I was looking for a little advice on when is the best time to bred my does. My first twins were born on thanks giving and that has been ok (in Florida) but I wasn't sure if others felt there was a better time. 

My goats are all boer crosses that I both milk and raise for chevon. 


Sent from my iPhone using Goat Forum


----------



## nancy d (Oct 5, 2007)

It all depends on your convenience or when your market has the optimum prices.
This year we had some Dec kids & they are almost ready to go, either to market or FFA.


----------



## sweetgoats (Oct 18, 2007)

Yep depends on when you will want to sell or Butcher them. I know around here lots of people want goat for Easter Dinner. 
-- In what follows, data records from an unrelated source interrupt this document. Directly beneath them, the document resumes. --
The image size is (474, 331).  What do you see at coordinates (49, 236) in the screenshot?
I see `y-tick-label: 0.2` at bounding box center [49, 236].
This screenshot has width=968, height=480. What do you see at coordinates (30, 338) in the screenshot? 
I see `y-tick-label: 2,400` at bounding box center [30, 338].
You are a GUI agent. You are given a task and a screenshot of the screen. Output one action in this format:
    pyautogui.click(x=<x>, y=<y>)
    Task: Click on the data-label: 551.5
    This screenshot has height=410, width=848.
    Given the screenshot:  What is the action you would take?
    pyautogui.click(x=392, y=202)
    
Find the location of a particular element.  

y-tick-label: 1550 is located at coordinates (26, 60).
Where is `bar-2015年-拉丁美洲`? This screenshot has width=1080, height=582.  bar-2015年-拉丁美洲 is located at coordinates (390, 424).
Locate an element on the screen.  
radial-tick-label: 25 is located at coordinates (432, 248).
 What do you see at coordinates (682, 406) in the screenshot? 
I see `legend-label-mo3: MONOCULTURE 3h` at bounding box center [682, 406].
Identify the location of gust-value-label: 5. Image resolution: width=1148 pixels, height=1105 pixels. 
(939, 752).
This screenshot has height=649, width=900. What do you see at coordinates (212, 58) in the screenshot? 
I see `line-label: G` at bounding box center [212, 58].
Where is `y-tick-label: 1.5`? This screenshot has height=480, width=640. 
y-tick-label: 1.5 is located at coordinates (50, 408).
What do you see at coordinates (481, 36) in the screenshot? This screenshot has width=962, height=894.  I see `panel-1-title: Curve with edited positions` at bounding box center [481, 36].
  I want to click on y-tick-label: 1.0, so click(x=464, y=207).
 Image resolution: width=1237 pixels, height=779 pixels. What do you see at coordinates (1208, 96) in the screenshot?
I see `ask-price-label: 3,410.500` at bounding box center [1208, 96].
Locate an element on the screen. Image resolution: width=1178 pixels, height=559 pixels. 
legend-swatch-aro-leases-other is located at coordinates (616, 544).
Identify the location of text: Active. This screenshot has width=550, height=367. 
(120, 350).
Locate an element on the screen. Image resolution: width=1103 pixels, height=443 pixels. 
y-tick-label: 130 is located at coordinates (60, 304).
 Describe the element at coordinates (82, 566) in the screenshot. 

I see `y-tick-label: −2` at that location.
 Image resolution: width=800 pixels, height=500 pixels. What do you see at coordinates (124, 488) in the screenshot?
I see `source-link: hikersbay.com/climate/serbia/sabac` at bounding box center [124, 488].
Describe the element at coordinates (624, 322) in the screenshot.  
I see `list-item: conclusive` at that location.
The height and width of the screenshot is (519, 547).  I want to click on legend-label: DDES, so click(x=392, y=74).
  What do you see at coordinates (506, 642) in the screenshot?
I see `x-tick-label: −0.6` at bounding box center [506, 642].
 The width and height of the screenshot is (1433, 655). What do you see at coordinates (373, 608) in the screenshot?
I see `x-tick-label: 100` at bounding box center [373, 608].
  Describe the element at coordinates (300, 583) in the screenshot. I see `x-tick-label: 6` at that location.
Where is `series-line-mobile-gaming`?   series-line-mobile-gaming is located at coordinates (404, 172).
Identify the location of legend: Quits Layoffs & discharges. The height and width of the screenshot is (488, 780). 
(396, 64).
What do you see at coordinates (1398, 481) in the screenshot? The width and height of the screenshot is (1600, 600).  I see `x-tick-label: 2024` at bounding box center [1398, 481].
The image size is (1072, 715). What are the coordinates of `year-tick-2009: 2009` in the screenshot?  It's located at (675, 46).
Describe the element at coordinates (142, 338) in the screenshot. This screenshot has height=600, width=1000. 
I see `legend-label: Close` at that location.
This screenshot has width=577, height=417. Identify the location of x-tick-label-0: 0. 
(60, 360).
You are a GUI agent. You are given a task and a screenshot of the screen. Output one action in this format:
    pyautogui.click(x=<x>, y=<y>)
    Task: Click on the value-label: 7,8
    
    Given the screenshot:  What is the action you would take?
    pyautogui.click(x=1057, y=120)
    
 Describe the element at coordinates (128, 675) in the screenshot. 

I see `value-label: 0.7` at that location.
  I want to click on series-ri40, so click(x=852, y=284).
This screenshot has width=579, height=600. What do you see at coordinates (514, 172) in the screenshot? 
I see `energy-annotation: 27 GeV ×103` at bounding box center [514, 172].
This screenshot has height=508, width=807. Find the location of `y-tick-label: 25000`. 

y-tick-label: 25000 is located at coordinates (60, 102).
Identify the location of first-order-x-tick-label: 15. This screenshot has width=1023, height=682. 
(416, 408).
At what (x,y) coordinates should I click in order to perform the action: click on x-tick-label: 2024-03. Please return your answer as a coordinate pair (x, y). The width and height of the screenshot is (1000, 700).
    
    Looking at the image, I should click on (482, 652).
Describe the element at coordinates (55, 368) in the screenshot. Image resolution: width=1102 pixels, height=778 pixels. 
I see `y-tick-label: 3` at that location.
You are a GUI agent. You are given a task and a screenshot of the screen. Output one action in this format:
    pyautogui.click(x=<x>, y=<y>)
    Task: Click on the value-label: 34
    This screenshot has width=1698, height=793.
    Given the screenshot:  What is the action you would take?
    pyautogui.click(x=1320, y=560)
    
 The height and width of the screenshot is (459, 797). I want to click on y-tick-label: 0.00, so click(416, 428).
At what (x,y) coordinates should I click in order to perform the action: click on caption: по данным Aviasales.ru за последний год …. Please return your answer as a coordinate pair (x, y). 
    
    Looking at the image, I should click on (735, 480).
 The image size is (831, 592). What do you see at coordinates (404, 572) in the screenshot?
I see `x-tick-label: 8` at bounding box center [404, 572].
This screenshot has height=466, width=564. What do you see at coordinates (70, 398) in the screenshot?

Sent from my SAMSUNG-SGH-I337 using Goat Forum mobile app


----------



## MsScamp (Feb 1, 2010)

Baphomet said:


> I was looking for a little advice on when is the best time to bred my does. My first twins were born on thanks giving and that has been ok (in Florida) but I wasn't sure if others felt there was a better time.
> 
> My goats are all boer crosses that I both milk and raise for chevon.
> 
> Sent from my iPhone using Goat Forum


Easter is a big market for 3 month old kids that weigh 30 to 45 lbs, I believe. I know you will get docked for kids that weigh more than 50 lbs. Once Easter is over the prices usually drop until around the end of August/first of September - at least in my area. Christmas kids are also big because they usually require out of season breeding. I would strongly advise that you not breed for summer kidding in your area. Kids cannot regulate their temperature until they hit about 48 hours of age and you could very well end up with dead kids due to heat stroke. Another factor is that heat and humidity adversely affect nursing and weight gain. Here is a link explaining the ethnic holidays and what type of goats are wanted.

http://www.goatworld.com/articles/purpose/ethniccalendar.shtml


----------



## Baphomet (Jun 15, 2013)

Thanks so much for the advice. Seems like everyone around here has kids hitting right about now. Wasn't sure why that was but now I see it's just the market. 

I don't sell my kids, just want to raise healthy kids for meat and pay the least to feed them, so I want them on grass as long as possible. 

I'll definitely avoid summer kidding. 


Sent from my iPad using Goat Forum


----------